August 10, 2021 at 5:20 pm

An Israeli soldier throws teargas against Palestinian protesters during a protest against Jewish settlements on November 24, 2020, in the Jordan Valley in the Israeli-occupied West Bank [JAAFAR ASHTIYEH/AFP via Getty Images]

Israel faces security challenges and military threats and there is an ongoing domestic political crisis which affects its relations with its neighbours and the international community. The occupation authorities are apparently in urgent need of a “road map” to set out the basic parameters of the state and its policies. This has been recommended following a series of meetings by researchers reviewing the existing challenges, including foreign and security affairs.

The importance of this road map shaped in accordance with a lengthy document published by the Jerusalem Institute for Strategy and Security (JISS), run by a number of senior Israeli generals and politicians, emanates from the fact that Israel has been in turmoil in recent years, although its strategic position is better than ever. It feels impotent in the face of Iran given that it may need to act alone, which carries a high risk of damage caused on Israel’s home front by Iran and its allies.

Hence, even as Israel maintains the long-term and violent conflict with the Palestinians that is unlikely to be resolved in the foreseeable future, the occupation authorities seek to be ready for war.

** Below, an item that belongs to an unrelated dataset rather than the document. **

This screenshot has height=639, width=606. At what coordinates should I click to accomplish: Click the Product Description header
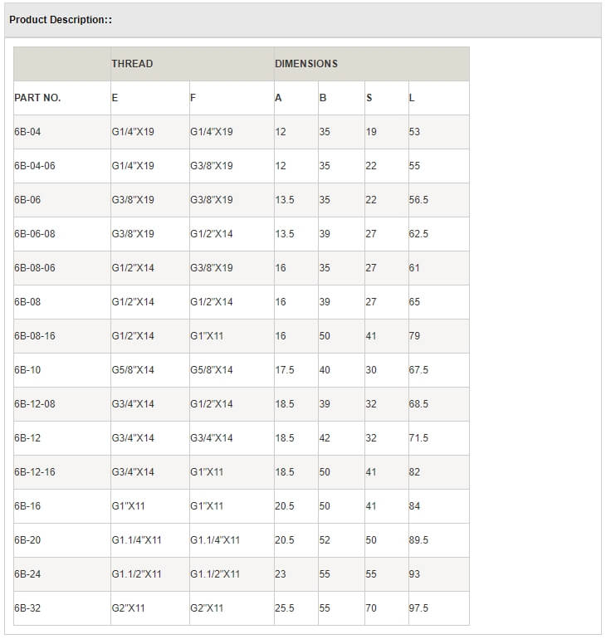pos(61,20)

That presents a tough test for Israeli society and requires the government to repair or at least cover many cracks; develop its military and political strength, and seek to take advantage of the opportunities made available by last year’s normalisation agreements with some Arab states.

Israel needs to manage the conflict with the Palestinian Authority, strengthen its deterrence factor against Hamas, and improve relations with Washington. It also needs to deepen the network of relations it has built in the Mediterranean, and boost its diplomacy in other sectors, with a special emphasis on balancing its expanding relations with China and those countries trying to hinder this progress.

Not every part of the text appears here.